### Work to be completed
Identify each line below that contains the word "agent", and copy it out.

### Extracted records

□ □ □ □ □

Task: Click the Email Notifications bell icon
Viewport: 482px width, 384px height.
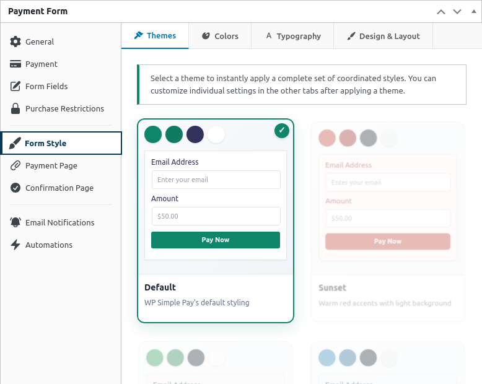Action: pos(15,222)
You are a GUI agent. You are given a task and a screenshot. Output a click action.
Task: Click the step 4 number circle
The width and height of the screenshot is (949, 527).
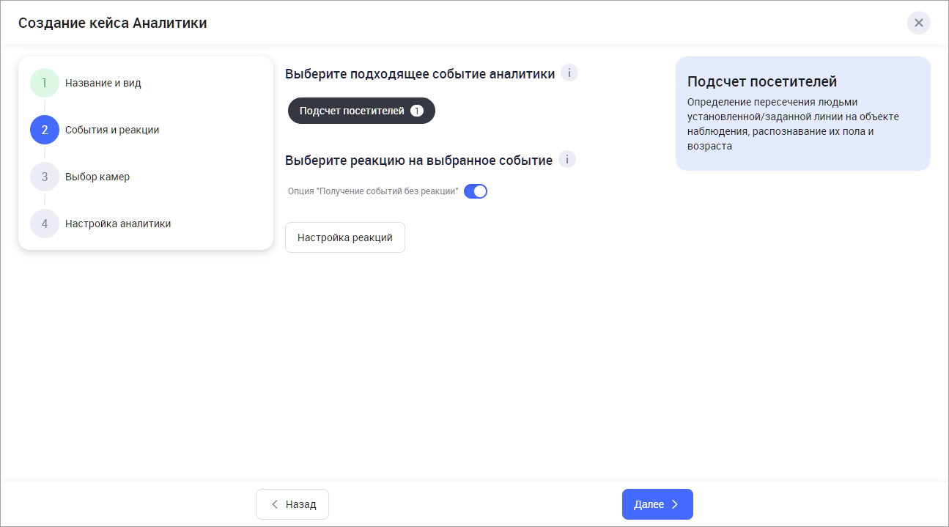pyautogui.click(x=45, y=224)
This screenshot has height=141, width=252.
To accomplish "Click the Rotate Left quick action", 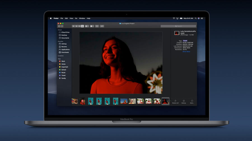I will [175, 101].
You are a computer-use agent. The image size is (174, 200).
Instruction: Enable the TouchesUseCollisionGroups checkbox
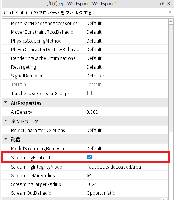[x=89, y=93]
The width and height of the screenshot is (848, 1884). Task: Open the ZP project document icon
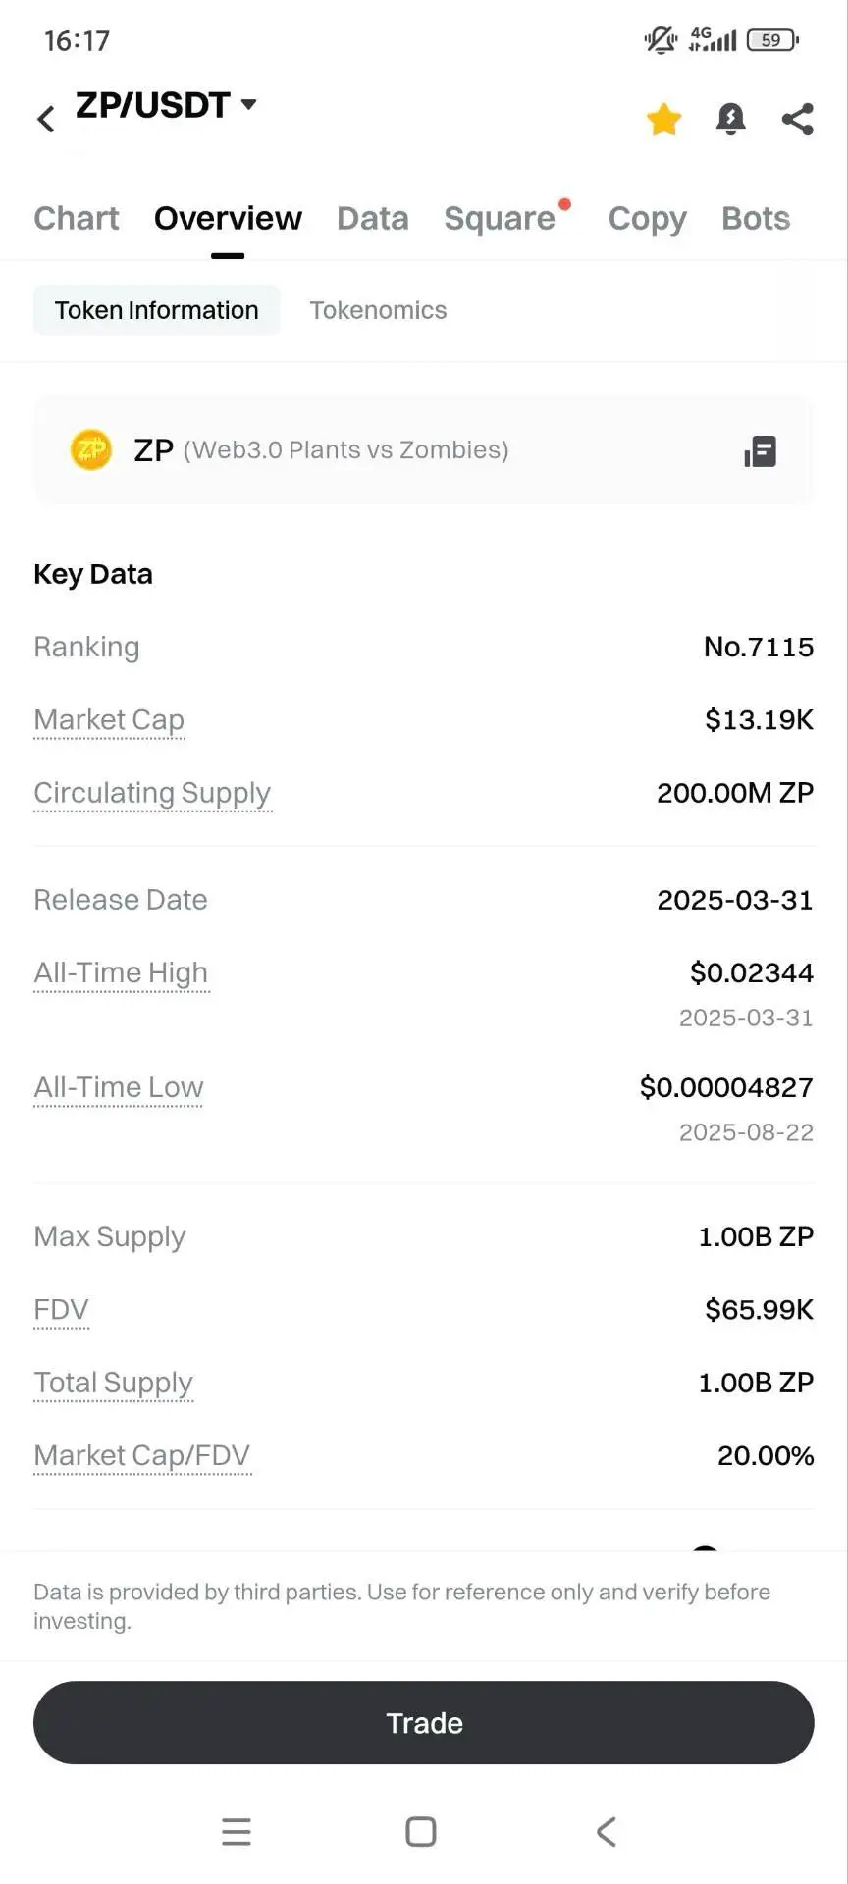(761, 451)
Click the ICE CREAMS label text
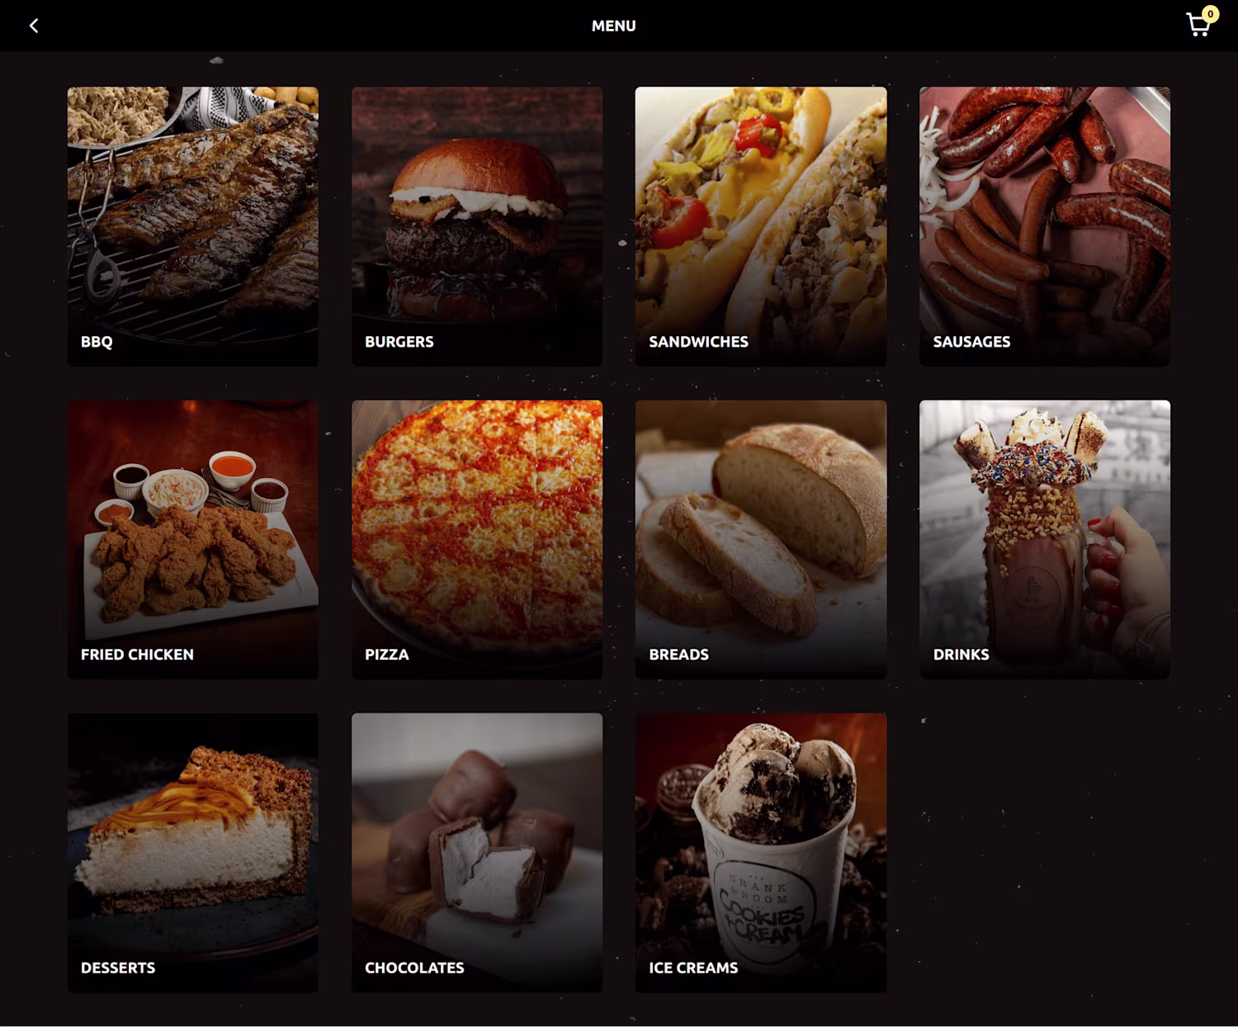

□ □ □ □ □

### Task result
You are a GUI agent. You are given a task and a screenshot. Output a click action.
You are a computer-use agent. The image size is (174, 200).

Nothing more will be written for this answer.